## EXTRACTED RECORDS
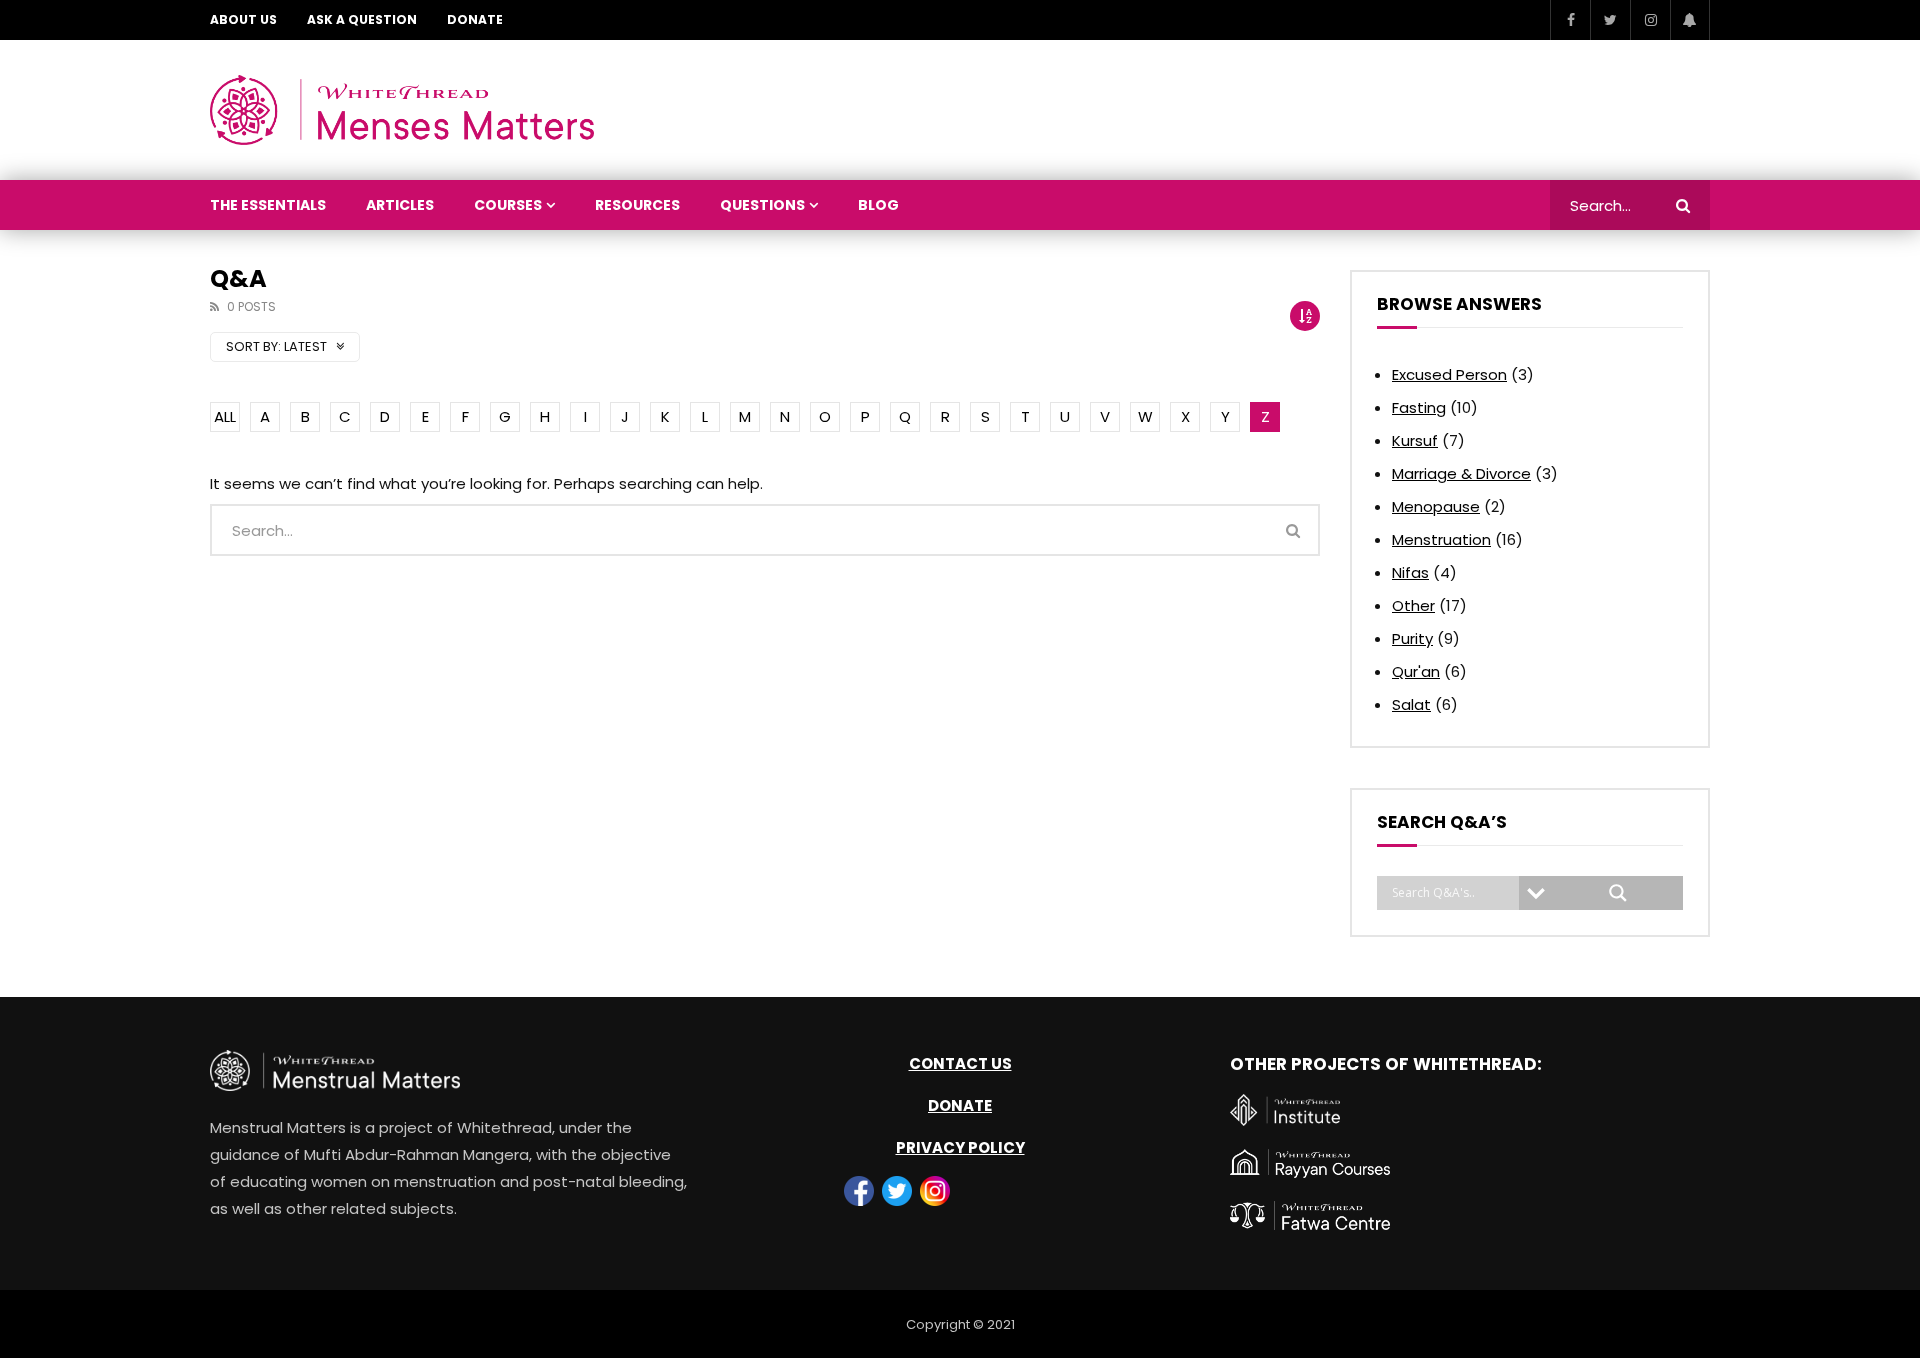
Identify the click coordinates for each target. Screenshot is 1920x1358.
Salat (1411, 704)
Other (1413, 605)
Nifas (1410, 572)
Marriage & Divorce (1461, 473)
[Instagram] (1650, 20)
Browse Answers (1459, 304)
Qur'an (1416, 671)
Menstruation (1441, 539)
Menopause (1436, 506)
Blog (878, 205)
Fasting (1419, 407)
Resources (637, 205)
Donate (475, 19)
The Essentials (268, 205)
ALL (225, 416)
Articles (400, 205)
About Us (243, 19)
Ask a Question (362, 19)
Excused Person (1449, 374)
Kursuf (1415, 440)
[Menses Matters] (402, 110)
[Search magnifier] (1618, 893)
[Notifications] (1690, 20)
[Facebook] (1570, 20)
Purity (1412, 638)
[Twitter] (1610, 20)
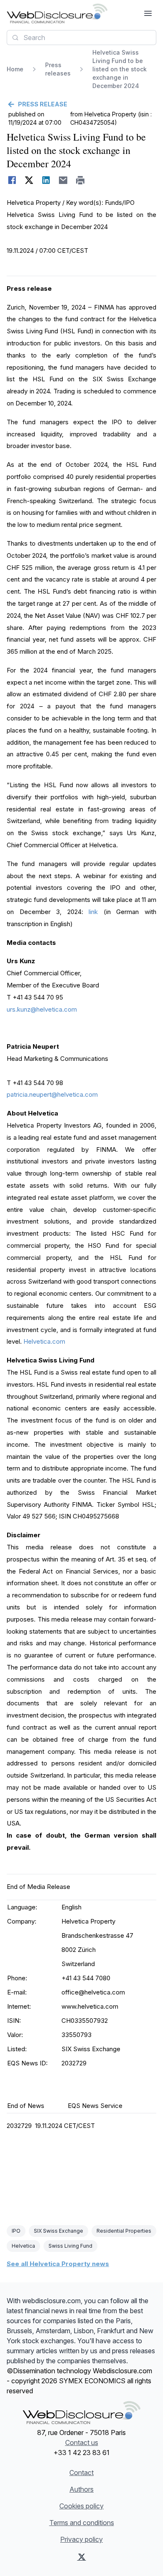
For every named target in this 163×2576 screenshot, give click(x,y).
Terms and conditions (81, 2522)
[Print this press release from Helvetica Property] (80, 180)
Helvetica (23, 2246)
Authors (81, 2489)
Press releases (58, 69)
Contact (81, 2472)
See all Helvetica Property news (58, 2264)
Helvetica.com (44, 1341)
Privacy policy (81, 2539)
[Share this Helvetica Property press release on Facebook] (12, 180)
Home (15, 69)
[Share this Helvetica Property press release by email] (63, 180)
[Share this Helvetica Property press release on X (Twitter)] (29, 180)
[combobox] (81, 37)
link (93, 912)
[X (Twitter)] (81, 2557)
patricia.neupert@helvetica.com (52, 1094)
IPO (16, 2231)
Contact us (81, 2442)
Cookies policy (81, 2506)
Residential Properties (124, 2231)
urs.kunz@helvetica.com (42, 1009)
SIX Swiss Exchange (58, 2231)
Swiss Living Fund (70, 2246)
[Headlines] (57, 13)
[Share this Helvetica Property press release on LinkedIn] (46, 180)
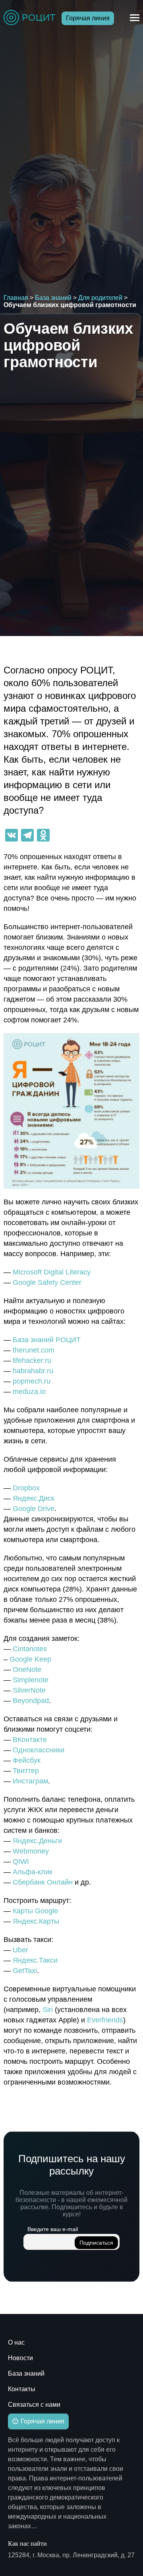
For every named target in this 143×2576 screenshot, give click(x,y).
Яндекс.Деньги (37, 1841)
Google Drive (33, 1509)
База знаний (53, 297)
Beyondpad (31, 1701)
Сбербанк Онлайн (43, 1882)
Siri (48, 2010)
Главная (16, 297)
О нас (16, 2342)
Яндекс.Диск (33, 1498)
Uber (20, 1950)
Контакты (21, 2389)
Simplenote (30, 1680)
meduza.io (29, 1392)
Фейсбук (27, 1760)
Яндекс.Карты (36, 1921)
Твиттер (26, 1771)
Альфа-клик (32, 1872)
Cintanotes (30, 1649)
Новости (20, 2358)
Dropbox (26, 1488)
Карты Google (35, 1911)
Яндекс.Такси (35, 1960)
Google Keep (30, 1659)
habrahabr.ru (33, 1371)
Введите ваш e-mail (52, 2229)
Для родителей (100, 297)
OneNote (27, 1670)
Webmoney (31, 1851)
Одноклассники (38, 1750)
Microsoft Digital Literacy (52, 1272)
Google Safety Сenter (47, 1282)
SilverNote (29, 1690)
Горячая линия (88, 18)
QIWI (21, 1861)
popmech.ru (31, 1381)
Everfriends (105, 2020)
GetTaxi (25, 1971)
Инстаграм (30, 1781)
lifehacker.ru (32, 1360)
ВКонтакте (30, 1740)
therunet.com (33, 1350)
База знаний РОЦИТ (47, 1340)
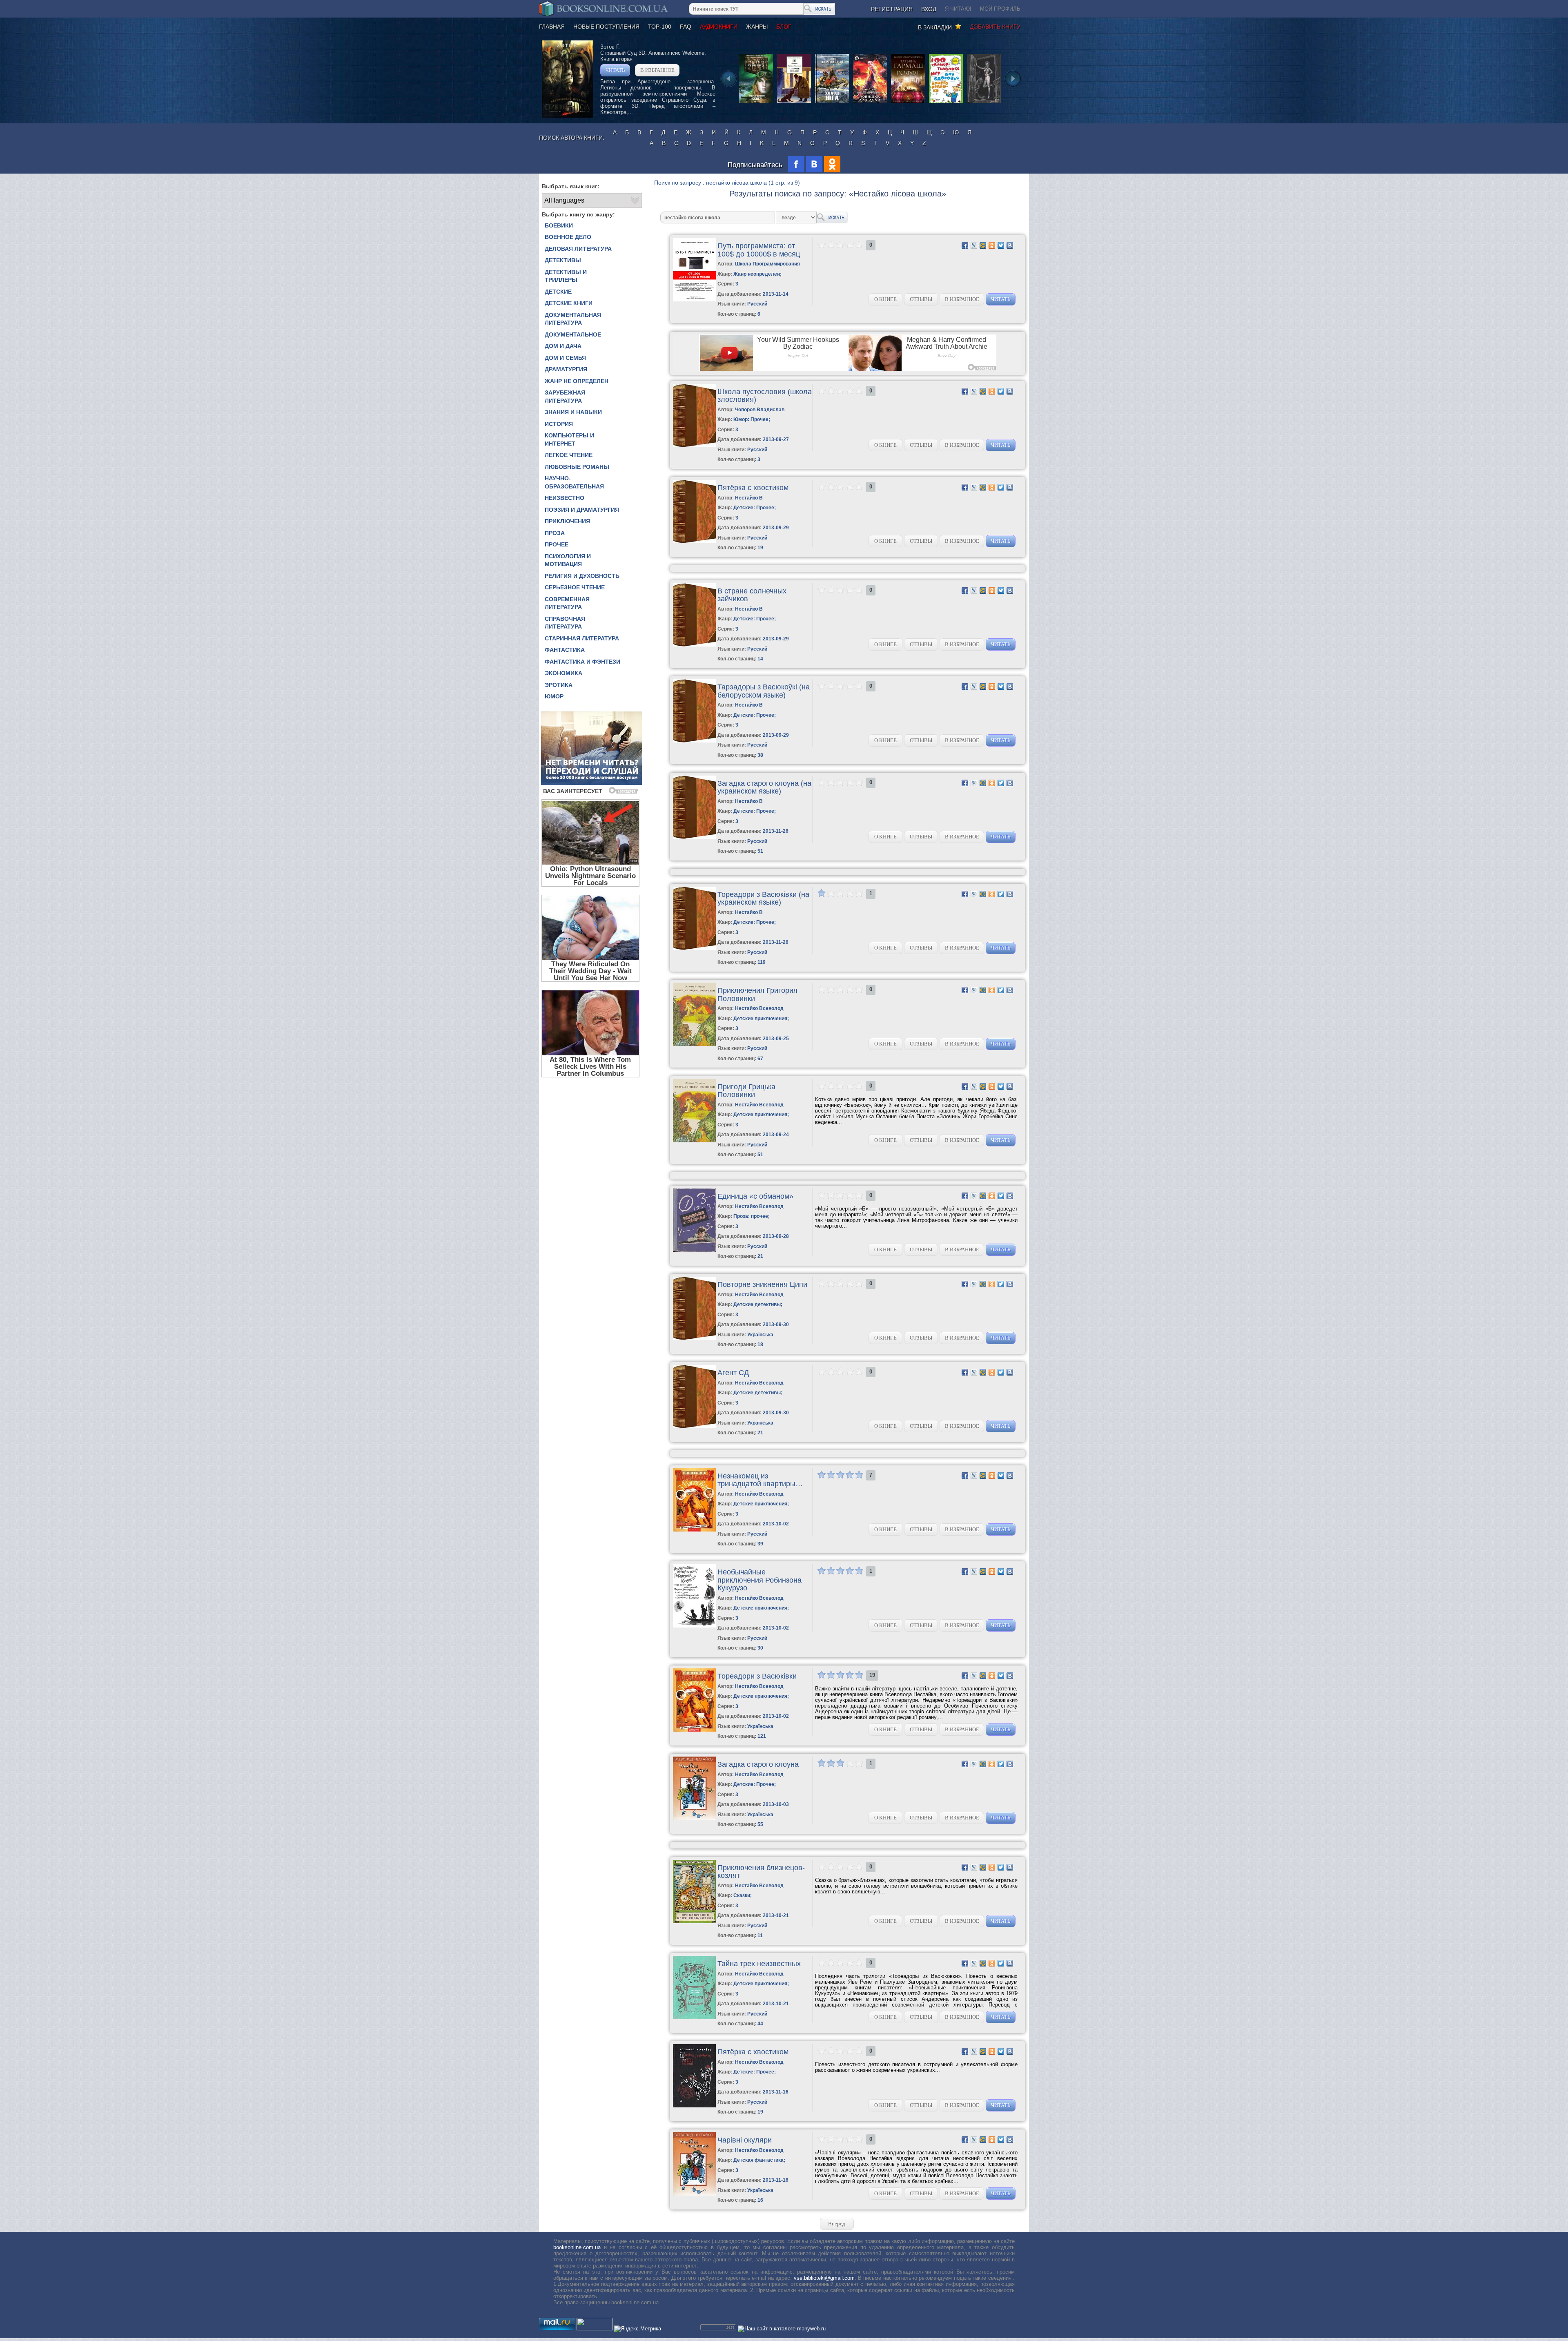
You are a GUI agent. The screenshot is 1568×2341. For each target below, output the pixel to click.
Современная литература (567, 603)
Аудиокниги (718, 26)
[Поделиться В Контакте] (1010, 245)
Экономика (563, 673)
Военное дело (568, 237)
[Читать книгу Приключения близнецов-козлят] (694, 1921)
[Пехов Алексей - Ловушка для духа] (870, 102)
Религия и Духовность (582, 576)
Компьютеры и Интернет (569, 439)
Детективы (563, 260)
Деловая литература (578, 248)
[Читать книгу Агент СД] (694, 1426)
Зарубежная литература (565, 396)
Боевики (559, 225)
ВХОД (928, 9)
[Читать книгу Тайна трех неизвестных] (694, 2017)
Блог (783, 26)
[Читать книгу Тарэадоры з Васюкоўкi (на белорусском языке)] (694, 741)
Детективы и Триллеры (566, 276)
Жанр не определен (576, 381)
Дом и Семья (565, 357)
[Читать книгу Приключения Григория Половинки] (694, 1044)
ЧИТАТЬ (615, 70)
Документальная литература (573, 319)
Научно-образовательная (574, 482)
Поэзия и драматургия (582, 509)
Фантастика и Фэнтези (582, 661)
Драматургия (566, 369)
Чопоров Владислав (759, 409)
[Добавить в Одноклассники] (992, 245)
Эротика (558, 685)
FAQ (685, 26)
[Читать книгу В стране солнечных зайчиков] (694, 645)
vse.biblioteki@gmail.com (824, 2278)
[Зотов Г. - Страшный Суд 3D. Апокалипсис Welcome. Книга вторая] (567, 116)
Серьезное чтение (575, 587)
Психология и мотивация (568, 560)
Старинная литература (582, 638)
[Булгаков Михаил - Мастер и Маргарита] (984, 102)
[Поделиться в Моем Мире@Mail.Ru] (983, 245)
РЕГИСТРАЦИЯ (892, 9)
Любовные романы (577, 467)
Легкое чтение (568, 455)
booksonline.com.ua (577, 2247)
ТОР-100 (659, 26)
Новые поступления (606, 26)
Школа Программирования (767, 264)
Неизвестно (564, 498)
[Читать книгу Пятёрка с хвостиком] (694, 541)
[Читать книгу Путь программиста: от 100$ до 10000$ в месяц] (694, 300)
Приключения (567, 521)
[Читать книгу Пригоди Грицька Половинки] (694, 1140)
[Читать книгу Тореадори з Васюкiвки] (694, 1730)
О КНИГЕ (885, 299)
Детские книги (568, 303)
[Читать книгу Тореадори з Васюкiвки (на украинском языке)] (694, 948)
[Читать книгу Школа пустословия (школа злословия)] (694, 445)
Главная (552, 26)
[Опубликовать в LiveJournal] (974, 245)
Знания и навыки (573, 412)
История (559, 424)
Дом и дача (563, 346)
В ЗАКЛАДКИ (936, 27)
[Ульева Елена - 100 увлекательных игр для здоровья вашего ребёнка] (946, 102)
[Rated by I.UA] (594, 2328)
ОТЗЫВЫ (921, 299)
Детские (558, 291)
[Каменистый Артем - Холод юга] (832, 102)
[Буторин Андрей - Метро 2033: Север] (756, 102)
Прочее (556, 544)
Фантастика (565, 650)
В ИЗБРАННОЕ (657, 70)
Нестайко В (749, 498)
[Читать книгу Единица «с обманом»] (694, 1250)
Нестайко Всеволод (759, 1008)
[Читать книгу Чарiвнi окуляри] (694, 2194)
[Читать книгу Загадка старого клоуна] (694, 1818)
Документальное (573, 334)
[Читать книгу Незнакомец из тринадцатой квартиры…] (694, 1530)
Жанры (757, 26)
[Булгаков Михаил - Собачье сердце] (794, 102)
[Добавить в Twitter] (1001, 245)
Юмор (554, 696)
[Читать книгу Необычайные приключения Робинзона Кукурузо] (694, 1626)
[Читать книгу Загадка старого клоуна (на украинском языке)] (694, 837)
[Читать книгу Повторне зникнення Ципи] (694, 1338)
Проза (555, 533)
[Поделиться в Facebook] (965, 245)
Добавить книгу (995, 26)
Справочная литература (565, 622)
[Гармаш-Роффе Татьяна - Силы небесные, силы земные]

## WRITTEN TASK
Retype the records starting with the line with "Excused Person (1449, 374)" and going on through the line with "QIWI (21, 1861)". Leave the pictures out.

## OUTPUT OF THE TASK
Excused Person (1449, 374)
Kursuf (1415, 440)
[Menses Matters] (402, 110)
[Search magnifier] (1618, 893)
[Notifications] (1690, 20)
[Facebook] (1570, 20)
Purity (1412, 638)
[Twitter] (1610, 20)
For every named target in this 163×2576 screenshot, give click(x,y).
Terms and conditions (81, 2522)
[Print this press release from Helvetica Property] (80, 180)
Helvetica (23, 2246)
Authors (81, 2489)
Press releases (58, 69)
Contact (81, 2472)
See all Helvetica Property news (58, 2264)
Helvetica.com (44, 1341)
Privacy policy (81, 2539)
[Share this Helvetica Property press release on Facebook] (12, 180)
Home (15, 69)
[Share this Helvetica Property press release by email] (63, 180)
[Share this Helvetica Property press release on X (Twitter)] (29, 180)
[combobox] (81, 37)
link (93, 912)
[X (Twitter)] (81, 2557)
patricia.neupert@helvetica.com (52, 1094)
IPO (16, 2231)
Contact us (81, 2442)
Cookies policy (81, 2506)
Residential Properties (124, 2231)
urs.kunz@helvetica.com (42, 1009)
SIX Swiss Exchange (58, 2231)
Swiss Living Fund (70, 2246)
[Headlines] (57, 13)
[Share this Helvetica Property press release on LinkedIn] (46, 180)
For every named target in this 143×2576 screenshot, give click(x,y).
Яндекс.Деньги (37, 1841)
Google Drive (33, 1509)
База знаний (53, 297)
Beyondpad (31, 1701)
Сбербанк Онлайн (43, 1882)
Siri (48, 2010)
Главная (16, 297)
О нас (16, 2342)
Яндекс.Диск (33, 1498)
Uber (20, 1950)
Контакты (21, 2389)
Simplenote (30, 1680)
meduza.io (29, 1392)
Фейсбук (27, 1760)
Яндекс.Карты (36, 1921)
Твиттер (26, 1771)
Альфа-клик (32, 1872)
Cintanotes (30, 1649)
Новости (20, 2358)
Dropbox (26, 1488)
Карты Google (35, 1911)
Яндекс.Такси (35, 1960)
Google Keep (30, 1659)
habrahabr.ru (33, 1371)
Введите ваш e-mail (52, 2229)
Для родителей (100, 297)
OneNote (27, 1670)
Webmoney (31, 1851)
Одноклассники (38, 1750)
Microsoft Digital Literacy (52, 1272)
Google Safety Сenter (47, 1282)
SilverNote (29, 1690)
Горячая линия (88, 18)
QIWI (21, 1861)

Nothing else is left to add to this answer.